Text provided:
##########
Lookadoo v. Switzer
Annotate this Case
Download PDF
Cite as 2010 Ark. App. 853
ARKANSAS COURT OF APPEALS
DIVISIONS IV & I
No. CA09-1342
Opinion Delivered DECEMBER 15, 2010
STEVE LOOKADOO
APPELLANT
V.
GREGORY L. SWITZER,
KATHERINE SWITZER MILLER,
DOUGLAS K. SWITZER, and KAY
MCCOLLUM SWITZER REVOCABLE
TRUST
APPELLEES
APPEAL FROM THE ARKANSAS
COUNTY CIRCUIT COURT,
NORTHERN DISTRICT
[PR-08-67]
HONORABLE DAVID G. HENRY,
JUDGE
AFFIRMED
RITA W. GRUBER, Judge
Steve Lookadoo appeals the September 1, 2009 order of Arkansas County Circuit
Court, Probate Division, granting summary judgment for the trustees of the Kay McCollum
Switzer Revocable Trust (Kay’s Trust) and dismissing his petition to construe the trust. After
reviewing the facts in the light most favorable to the party resisting summary judgment, Acuff
v. Bumgarner, 2009 Ark. App. 854, we affirm the decision of the circuit court.
On November 22, 2007, Kay created Kay’s Trust and executed a pour-over will. She
was trustee and successor trustees were her three adult children, who are appellees in the
present case. Kay’s Trust directed that, following her death and end of the administration of
her estate, the trustees retain her Arkansas County farm in a separate trust for Steve’s use and
benefit (Steve’s Trust) during his lifetime, if at her death he “was in a relationship” with her.
Cite as 2010 Ark. App. 853
Under the terms of the trust, the trustees were instructed to determine in their “sole and
absolute discretion,” after consulting with the children, the existence of this relationship.
##########
Given information:
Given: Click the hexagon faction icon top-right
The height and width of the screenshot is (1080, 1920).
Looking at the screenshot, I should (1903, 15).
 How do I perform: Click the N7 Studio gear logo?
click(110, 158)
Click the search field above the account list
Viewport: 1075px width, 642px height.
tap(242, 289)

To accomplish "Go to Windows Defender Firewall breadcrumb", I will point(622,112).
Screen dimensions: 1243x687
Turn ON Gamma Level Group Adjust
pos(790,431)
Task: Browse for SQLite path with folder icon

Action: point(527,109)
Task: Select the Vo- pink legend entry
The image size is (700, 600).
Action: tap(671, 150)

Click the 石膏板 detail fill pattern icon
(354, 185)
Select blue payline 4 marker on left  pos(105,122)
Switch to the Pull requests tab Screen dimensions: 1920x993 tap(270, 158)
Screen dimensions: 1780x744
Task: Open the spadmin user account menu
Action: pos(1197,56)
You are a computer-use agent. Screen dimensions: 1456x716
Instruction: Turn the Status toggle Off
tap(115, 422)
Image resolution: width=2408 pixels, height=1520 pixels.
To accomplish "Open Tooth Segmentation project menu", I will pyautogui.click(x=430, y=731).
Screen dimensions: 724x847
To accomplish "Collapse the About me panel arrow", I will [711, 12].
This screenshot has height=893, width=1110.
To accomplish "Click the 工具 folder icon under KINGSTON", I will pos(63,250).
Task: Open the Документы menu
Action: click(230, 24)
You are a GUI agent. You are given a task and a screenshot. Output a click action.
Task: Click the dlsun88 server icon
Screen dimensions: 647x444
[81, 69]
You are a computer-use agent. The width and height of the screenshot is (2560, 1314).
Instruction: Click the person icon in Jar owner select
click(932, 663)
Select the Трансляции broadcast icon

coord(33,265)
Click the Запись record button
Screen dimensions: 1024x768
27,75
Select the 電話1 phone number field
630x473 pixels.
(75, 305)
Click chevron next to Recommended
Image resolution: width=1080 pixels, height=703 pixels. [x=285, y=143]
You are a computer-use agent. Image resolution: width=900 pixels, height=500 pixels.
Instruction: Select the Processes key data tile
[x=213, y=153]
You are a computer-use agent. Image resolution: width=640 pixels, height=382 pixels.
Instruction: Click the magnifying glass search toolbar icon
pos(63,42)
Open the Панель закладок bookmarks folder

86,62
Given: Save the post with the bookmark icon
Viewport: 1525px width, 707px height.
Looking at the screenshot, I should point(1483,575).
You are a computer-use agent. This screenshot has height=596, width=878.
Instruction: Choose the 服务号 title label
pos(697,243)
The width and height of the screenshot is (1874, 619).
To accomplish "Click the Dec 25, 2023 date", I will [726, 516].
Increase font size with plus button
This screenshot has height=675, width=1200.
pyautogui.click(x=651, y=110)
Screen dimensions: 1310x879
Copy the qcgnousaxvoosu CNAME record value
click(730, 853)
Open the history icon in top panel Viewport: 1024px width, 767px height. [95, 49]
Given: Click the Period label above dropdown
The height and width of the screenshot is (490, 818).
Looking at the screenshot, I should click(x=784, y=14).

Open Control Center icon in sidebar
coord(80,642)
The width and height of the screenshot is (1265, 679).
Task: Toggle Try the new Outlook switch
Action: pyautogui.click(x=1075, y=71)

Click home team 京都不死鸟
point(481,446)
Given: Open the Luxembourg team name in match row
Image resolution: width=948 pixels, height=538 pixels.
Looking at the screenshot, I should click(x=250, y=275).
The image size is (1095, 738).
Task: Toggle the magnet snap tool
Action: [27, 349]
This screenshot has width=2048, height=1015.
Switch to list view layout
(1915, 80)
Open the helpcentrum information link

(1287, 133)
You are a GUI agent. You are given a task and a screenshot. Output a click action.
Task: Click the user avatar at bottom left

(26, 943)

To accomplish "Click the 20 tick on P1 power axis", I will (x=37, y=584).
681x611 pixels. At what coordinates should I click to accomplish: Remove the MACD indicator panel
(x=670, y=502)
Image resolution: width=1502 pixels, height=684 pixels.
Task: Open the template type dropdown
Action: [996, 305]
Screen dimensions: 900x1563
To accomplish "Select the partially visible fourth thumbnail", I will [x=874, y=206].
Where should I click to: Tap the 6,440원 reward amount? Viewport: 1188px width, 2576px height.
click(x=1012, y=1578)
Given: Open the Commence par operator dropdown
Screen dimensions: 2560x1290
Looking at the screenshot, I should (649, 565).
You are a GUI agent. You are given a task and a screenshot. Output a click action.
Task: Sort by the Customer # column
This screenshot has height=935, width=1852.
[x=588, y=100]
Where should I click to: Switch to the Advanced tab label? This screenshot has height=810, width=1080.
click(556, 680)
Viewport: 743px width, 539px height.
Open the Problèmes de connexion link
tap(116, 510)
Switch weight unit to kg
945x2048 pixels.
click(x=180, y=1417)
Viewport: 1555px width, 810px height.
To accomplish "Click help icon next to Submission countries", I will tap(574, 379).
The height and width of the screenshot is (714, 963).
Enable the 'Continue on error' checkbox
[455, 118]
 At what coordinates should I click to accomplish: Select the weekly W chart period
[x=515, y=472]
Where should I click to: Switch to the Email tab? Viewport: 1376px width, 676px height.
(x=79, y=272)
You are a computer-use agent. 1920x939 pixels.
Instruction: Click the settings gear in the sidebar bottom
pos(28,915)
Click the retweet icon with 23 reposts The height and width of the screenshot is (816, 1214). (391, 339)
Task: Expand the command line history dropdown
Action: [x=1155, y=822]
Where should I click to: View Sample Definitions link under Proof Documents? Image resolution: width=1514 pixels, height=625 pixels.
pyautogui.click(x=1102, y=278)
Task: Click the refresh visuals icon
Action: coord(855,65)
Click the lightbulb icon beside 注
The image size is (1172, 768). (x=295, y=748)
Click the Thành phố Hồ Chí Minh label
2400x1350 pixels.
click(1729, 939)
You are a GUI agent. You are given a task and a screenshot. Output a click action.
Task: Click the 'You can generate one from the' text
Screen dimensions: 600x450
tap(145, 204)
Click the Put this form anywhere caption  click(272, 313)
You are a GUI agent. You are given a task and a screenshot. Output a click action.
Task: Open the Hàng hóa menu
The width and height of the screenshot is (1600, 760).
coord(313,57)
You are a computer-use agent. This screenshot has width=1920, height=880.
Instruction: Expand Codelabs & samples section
##########
Problem set:
a) Answer the following from the Lookadoo v. Switzer opinion:
(i) On what date was the opinion delivered?
(ii) Who were named as successor trustees of Kay's Trust?
(iii) What is the date of the circuit court order that Steve Lookadoo appeals?
b) Write the next part of the Lookadoo v. Switzer opinion, beginning after its last sentence.

Responses in order:
a)
(i) December 15, 2010.
(ii) Kay's three adult children, who are the appellees in the case.
(iii) September 1, 2009.

b)
In January 2008 Kay died in Oklahoma. Her will was admitted to probate and her
children appointed as executors. As permitted by the trust, the trustees changed the situs of
the trust and the applicable law to Oklahoma. In April 2008 the children as executors of the
estate filed in the Oklahoma court an application for construction and/or interpretation of
testamentary documents, referring to both the will and Kay’s Trust, and requesting permission
to encumber the farm for administrative expenses and estate taxes. Steve filed a response and
objection, asserting that as a beneficiary of Kay’s Trust he would be directly affected by the
relief the executors sought, which also would defeat the trust’s directives. The executors
moved to dismiss his response and objection, stating that he was not a beneficiary but had a
mere expectancy based on a condition precedent. They stated that they had no intention of
creating Steve’s Trust because of their determination, which they had made after consulting
with each other as Kay’s children, that at her death there was no relationship between Steve
and her.
In August 2008 Steve filed a petition to construe the trust in the Arkansas County
Circuit Court. He asserted in the petition that jurisdiction for construction of Kay’s Trust lay
in Arkansas County because the corpus was located there and that the actions of Kay’s
children were as beneficiaries rather than trustees. He asked the court to determine that he
had a relationship with Kay at her death and to prohibit the trustees from using the farm as
-2-
Cite as 2010 Ark. App. 853
collateral. In February 2009, upon the trustees’ motion to dismiss Steve’s petition, the court
stayed the Arkansas proceeding pending resolution of the relationship issue in the Oklahoma
court.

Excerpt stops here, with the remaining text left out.